The retailer's experience is reflective of the state of mobile commerce. Mobile technology evolves quickly—and so do smartphone-toting consumers' expectations of mobile sites.
This is why some retailers on top of their game have invested in a redesign of their m-commerce sites. They're bringing more of the features and functions found on the desktop to the smartphone. They're making sites more interactive. And they're battling the whims of wireless connections with efforts to speed the performance of mobile sites. They see a mobile future and are making the investments and taking the organizational steps necessary to stay ahead of the pack.
Among them is Crutchfield Corp., a web and catalog retailer of automotive audio components and other electronic products. Crutchfield launched its m-commerce site in 2009 when virtually every retailer in mobile commerce was operating a first-generation site. A year and a half later, the merchant decided its mobile channel should perform better, and to make that happen a redesign was in order. It launched its new m-commerce site in August 2011, seeking to clean things up.
"The core design principle was 'Less is more,'" says Todd Cabell, senior manager of e-commerce. "Mobile really forces you to choose and prioritize your content and functionality."
Crutchfield added filtering to its mobile site. Now shoppers can select variables to whittle down search results to make it easier to find products. Biographies and photos of online sales advisors were removed to provide much-needed air on the home page. Product pages were greatly condensed (see images, page 16). Before the redesign, a customer scrolled seemingly endlessly, seeing every bit of content—and there's plenty—on a product. In the new design, touchable tabs direct customers to new pages with select content, thus cleaning up the initial product page.
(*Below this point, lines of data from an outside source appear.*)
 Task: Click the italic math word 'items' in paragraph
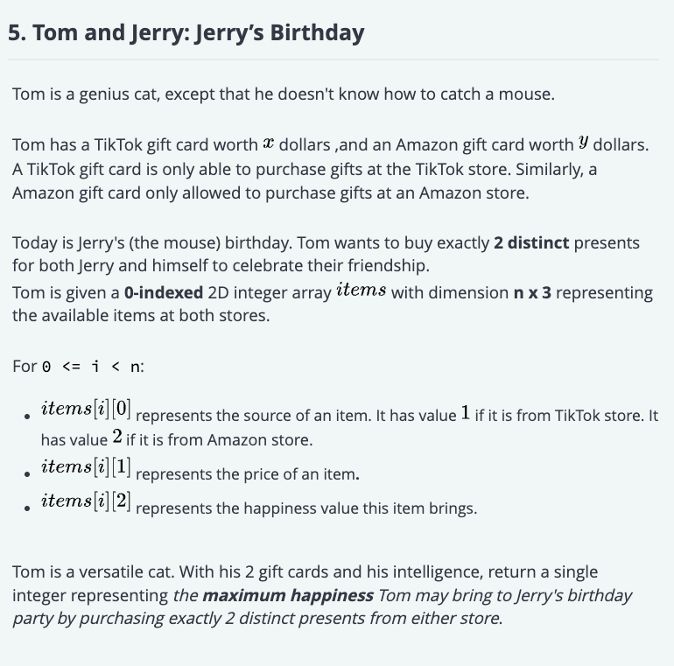361,290
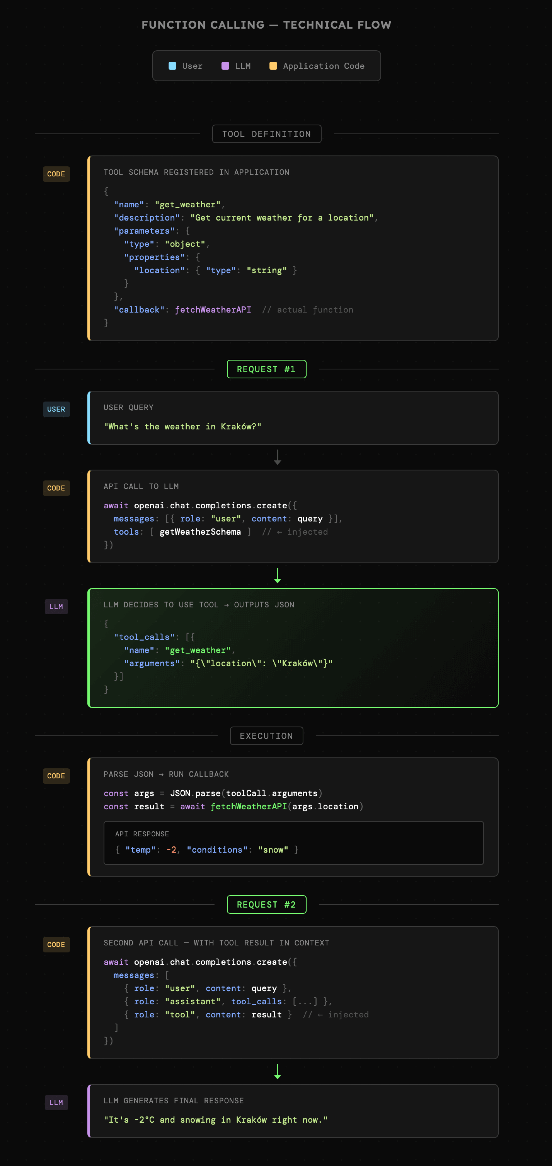
Task: Select the TOOL DEFINITION section label
Action: click(x=266, y=134)
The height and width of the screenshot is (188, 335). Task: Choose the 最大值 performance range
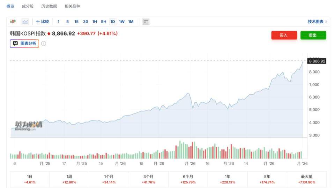[307, 179]
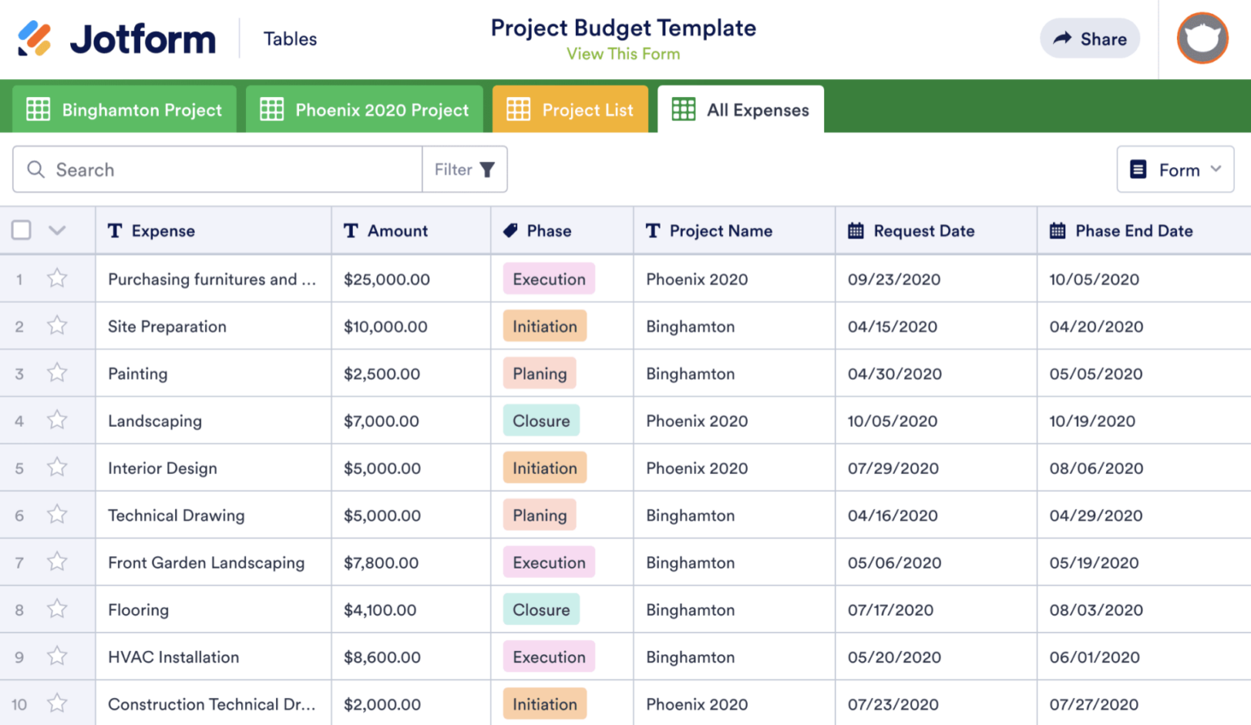Click the profile avatar icon
This screenshot has width=1251, height=725.
1202,38
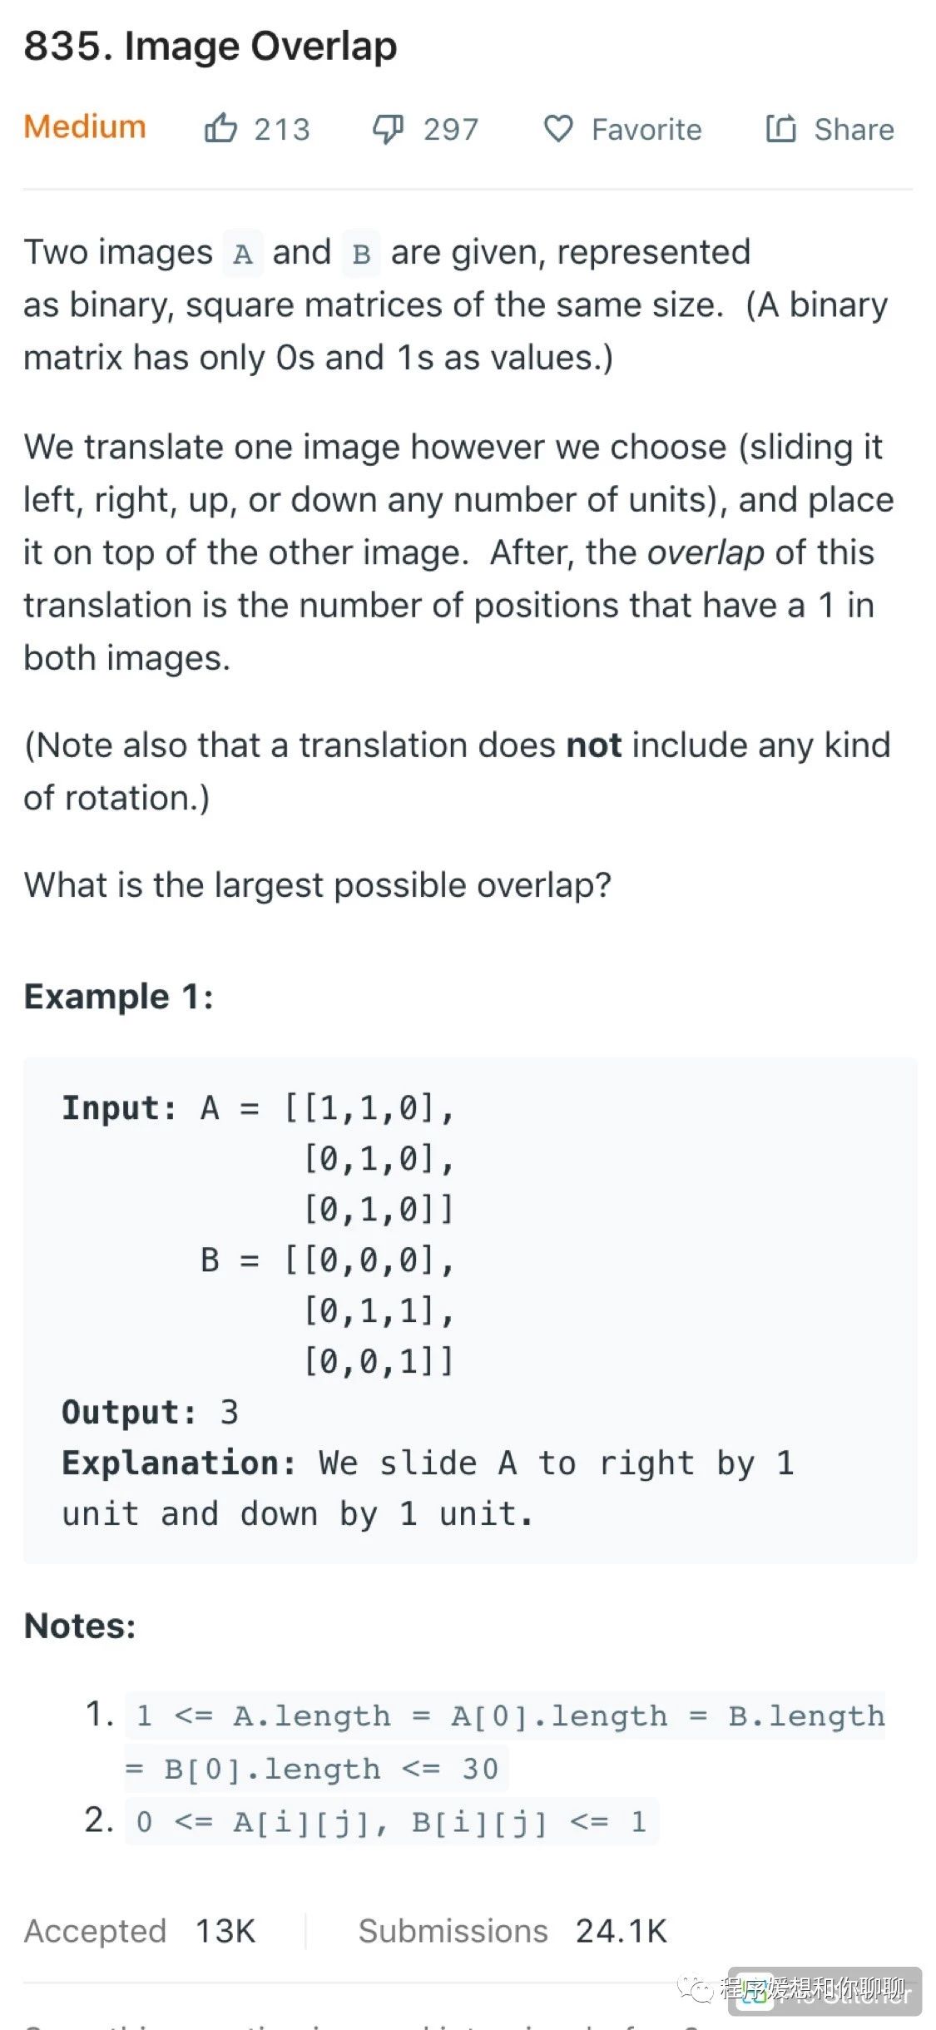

"In 2010 it was quite apparent that mobile was a strategic growth channel for Crutchfield," Cabell says. "The redesign came about because we wanted to improve the user experience. We recognized there was a lot of opportunity to be more efficient in how we delivered the mobile experience internally and to the customer."
Behind the curtains
The internal, behind-the-scenes aspect of the redesign was important because Crutchfield decided it wanted far greater control over its m-commerce site. So it moved from a vendor to in-house. Previously, only the vendor could make the actual changes, and the overall design scheme had limitations, Cabell says.
"We wanted something more organic, crafted in such a way that we could centralize our business logic and processes and the core code base, and then on top of that craft presentation layers for customers viewing the mobile site," Cabell explains. "We saw that as an opportunity to bring it in-house and be more efficient and evolve our mobile web site in tandem with our desktop site. As well as strategically start planning for delivering an online experience in new devices in the future such as tablets and TVs."
Greater control was also a key for The Sportsman's Guide. The m-commerce technology vendor it had been using did not allow for much customization. So Arland and company did some research and found a vendor that did. The first vendor based m-commerce sites purely on product data feeds. The new vendor enables the retailer to design a site akin to the way merchants design desktop sites, with greater flexibility.
"On the first site everything was based on data feed updates; because of that we weren't able to do some of the real-time changes that were happening on our desktop site," Arland says, citing new promotions as an example. "Every time something changed on the desktop site you had to provide a feed update. When it came to changing the user experience on the mobile platform, we had to go through changes one by one with them that they then had to make."
After observing a below-par mobile site sales performance during the 2010 holiday season, The Sportsman's Guide decided it not only needed to redesign, it needed a new platform because it wanted to control all changes in-house so it could do what it wanted, when it wanted.